The waves beside them danced, but they
Out-did the sparkling leaves in glee;
A poet could not be but gay,
In such a jocund company!
I gazed - and gazed - but little thought
What wealth the show to me had brought:

For oft, when on my couch I lie
In vacant or in pensive mood,
They flash upon that inward eye
Which is the bliss of solitude;
And then my heart with pleasure fills.
And dances with the daffodils.



The Road Not Taken - Robert Frost (Favorite Poem)
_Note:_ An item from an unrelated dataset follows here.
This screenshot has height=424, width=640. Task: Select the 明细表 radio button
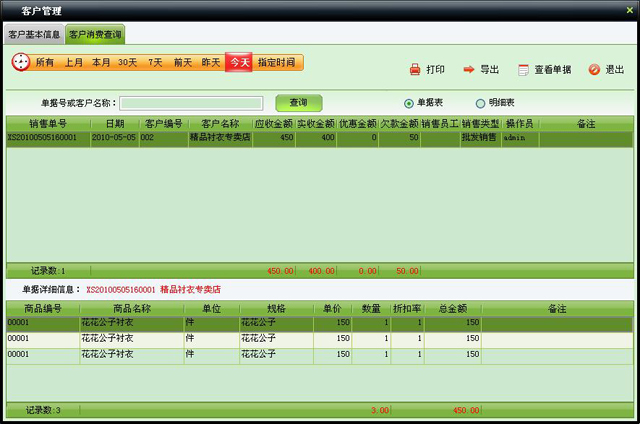coord(481,103)
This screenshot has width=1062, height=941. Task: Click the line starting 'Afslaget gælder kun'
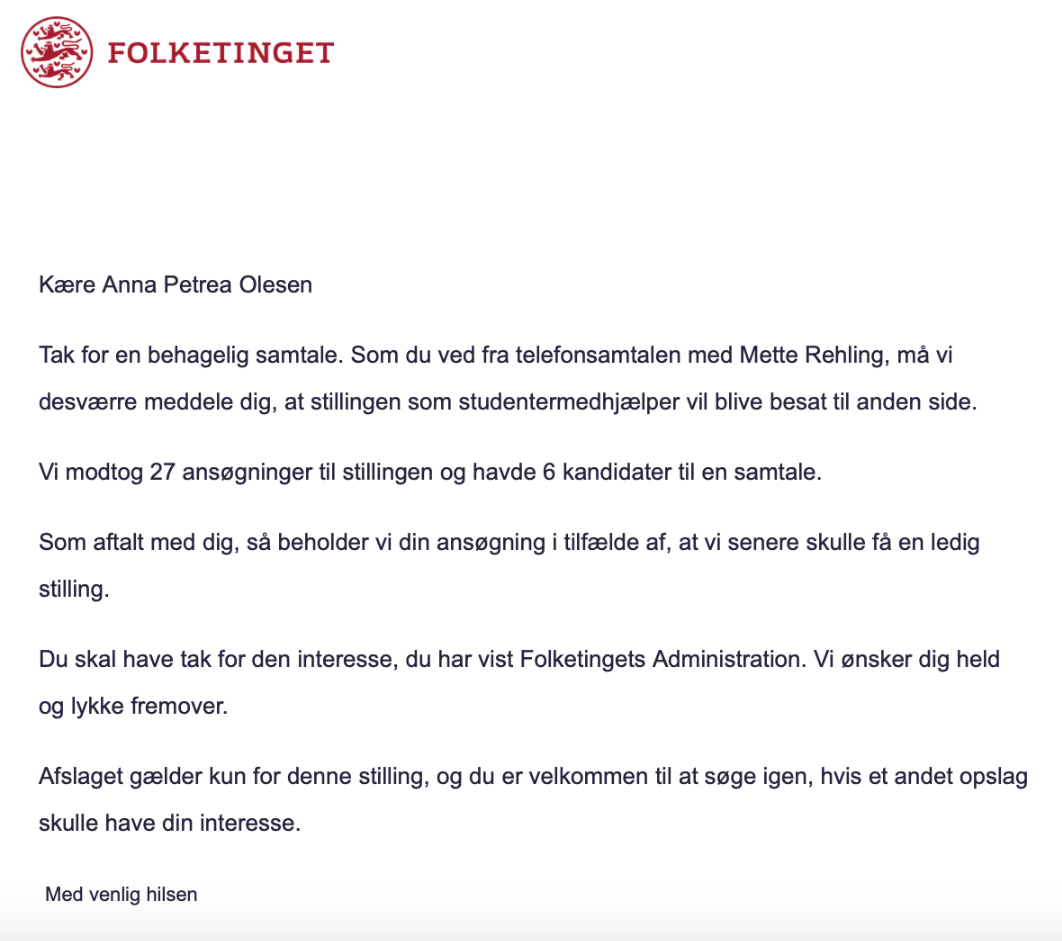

Two roads diverged in a yellow wood,
And sorry I could not travel both
And be one traveler, long I stood
And looked down one as far as I could
To where it bent in the undergrowth;

Then took the other, as just as fair,
And having perhaps the better claim
Because it was grassy and wanted wear;
Though as for that, the passing there
Had worn them really about the same,

And both that morning equally lay
In leaves no step had trodden black.
Oh, I marked the first for another day!
Yet knowing how way leads on to way
I doubted if I should ever come back.

I shall be telling this with a sigh
Somewhere ages and ages hence:
Two roads diverged in a wood, and I,
I took the one less traveled by,
And that has made all the difference.



Stopping By Woods on a Snowing Evening -
Robert Frost (Favorite Poet... but this changes by the day)

Whose woods there are I think I know.
His house is in the village though;
He will not see me stopping here
To watch his woods fill up with snow.

My little horse must think it queer
To stop without a farmhouse near
Between the woods and frozen lake
The darkest evening of the year.

He gives his harness bells a shake
To ask if there is some mistake.
The only other sound's the sweep
Of the easy wind and downy flake.

The woods are lovely, dark and deep.
But I have promises to keep,
And miles to go before I sleep,
And miles to go before I sleep.

Primavera - Vivaldi
(Favorite Classical Music Piece... and Composer)
The best part starts 28 seconds in... I can almost see the
flowers blooming. If you click on the video to open it
on YouTube, Spring II and Spring III are in the Related Videos
sidebar. Check them out and love them with me!




There is a Fountain Filled With Blood
(Favorite Hymn to Sing When I'm Alone)


I have many more beloved favorites... but I'm dreadfully tired!
I've got the flu everyone's been trying to avoid. Thank you for
sharing with me these things that bring me so much joy.